_Source passage_
++++++++++++++++++++

The Federal Trade Commission (FTC) has stopped two student loan debt relief schemes that allegedly bilked students out of approximately $12 million by using deceptive claims about repayment programs and loan forgiveness that did not exist. The agency also claims that the companies falsely claimed to be or be affiliated with the Department of Education and told students that the illegal payments the companies collected would count towards their loans.
According to the FTC, since at least 2019, SL Finance LLC and its owners Michael Castillo and Christian Castillo, and BCO Consulting Services Inc. and SLA Consulting Services Inc. and their owners Gianni Olilang, Brandon Clores, Kishan Bhakta, and Allan Radam have lured consumers looking to pay down their student loans, many of whom are low-income borrowers saddled with tens of thousands of dollars of student debt, into paying hundreds to thousands of dollars in illegal upfront fees. The FTC alleges that the defendants tricked consumers into believing they were enrolled in a legitimate loan repayment program, that their loans would be forgiven in whole or in part, and that most or all of consumers’ payments to the companies would be applied to their loan balances. However, in reality, the defendants were pocketing students’ payments.

++++++++++++++++++++

_Exercise objective_
Rewrite the student loan passage starting with "According to the" and going on through "pocketing students’ payments.", changing "defendants" to "respondents". The records play no part in this work.

[Stored records]
++++++++++++++++++++

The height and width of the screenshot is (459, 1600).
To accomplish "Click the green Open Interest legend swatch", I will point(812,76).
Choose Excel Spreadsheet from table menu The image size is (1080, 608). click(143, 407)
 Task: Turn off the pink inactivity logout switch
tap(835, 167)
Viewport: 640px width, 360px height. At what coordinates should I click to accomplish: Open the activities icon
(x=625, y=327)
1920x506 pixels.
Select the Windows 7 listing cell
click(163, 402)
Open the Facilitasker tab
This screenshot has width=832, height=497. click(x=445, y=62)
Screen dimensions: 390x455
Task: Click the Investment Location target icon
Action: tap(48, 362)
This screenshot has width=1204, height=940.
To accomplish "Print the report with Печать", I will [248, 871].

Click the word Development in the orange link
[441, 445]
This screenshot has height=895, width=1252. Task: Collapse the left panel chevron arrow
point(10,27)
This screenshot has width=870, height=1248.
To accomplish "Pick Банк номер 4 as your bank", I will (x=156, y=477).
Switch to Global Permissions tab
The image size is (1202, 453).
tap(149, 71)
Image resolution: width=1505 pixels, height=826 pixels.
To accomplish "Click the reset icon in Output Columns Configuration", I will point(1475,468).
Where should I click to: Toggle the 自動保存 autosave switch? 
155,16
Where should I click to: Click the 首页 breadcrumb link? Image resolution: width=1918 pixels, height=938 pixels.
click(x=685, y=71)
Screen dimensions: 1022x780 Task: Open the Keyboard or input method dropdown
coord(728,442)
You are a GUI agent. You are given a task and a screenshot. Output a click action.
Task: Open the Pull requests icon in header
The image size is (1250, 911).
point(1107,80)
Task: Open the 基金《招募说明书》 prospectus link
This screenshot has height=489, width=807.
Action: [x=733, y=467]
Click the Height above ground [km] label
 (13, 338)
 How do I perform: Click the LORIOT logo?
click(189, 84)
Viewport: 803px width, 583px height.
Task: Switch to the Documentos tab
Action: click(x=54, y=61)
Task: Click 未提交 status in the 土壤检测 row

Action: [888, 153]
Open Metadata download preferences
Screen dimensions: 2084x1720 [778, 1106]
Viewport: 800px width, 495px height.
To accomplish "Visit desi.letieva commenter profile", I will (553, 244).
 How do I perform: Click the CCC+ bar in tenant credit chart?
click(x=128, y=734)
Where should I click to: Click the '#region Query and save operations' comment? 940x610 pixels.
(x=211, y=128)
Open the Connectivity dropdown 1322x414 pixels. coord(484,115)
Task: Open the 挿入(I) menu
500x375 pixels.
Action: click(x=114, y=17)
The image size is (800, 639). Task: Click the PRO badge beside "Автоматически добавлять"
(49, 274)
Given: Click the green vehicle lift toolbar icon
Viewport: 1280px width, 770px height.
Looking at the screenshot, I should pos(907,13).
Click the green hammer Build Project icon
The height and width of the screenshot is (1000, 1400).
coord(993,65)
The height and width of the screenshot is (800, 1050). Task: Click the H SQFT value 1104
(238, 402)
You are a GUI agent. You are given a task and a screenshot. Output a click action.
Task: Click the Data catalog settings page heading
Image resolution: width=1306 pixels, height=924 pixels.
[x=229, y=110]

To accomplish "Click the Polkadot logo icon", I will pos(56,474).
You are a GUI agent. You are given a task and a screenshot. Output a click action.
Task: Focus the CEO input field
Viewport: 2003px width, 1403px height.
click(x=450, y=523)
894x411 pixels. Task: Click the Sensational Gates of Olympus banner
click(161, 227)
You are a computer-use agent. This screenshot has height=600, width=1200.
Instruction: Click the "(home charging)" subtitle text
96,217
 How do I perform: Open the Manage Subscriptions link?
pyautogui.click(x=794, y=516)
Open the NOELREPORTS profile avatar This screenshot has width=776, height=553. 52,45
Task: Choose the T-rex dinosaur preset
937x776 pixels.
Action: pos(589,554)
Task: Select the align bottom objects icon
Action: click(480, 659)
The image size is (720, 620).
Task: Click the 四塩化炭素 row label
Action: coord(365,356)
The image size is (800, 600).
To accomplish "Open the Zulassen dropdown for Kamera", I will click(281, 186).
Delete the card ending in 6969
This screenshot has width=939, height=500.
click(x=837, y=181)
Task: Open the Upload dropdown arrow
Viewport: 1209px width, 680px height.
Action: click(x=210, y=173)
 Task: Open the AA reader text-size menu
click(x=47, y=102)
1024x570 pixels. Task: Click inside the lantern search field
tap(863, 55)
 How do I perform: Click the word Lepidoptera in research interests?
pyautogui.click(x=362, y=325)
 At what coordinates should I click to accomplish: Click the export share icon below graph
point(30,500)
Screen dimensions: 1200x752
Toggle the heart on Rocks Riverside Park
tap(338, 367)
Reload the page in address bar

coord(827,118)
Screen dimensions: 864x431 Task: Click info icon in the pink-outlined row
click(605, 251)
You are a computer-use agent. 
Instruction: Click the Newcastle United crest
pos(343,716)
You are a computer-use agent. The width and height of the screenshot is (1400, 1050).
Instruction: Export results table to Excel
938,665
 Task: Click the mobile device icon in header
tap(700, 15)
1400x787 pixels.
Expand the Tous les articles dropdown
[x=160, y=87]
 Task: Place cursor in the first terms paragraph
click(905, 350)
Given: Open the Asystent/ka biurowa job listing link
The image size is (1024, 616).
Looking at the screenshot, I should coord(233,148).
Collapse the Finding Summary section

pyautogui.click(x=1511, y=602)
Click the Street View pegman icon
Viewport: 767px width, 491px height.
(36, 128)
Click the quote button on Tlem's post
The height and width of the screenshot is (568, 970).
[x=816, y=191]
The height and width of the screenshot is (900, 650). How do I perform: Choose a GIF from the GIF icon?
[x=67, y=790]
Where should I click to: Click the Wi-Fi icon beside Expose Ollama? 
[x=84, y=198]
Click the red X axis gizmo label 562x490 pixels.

++++++++++++++++++++

_Your solution_
According to the FTC, since at least 2019, SL Finance LLC and its owners Michael Castillo and Christian Castillo, and BCO Consulting Services Inc. and SLA Consulting Services Inc. and their owners Gianni Olilang, Brandon Clores, Kishan Bhakta, and Allan Radam have lured consumers looking to pay down their student loans, many of whom are low-income borrowers saddled with tens of thousands of dollars of student debt, into paying hundreds to thousands of dollars in illegal upfront fees. The FTC alleges that the respondents tricked consumers into believing they were enrolled in a legitimate loan repayment program, that their loans would be forgiven in whole or in part, and that most or all of consumers’ payments to the companies would be applied to their loan balances. However, in reality, the respondents were pocketing students’ payments.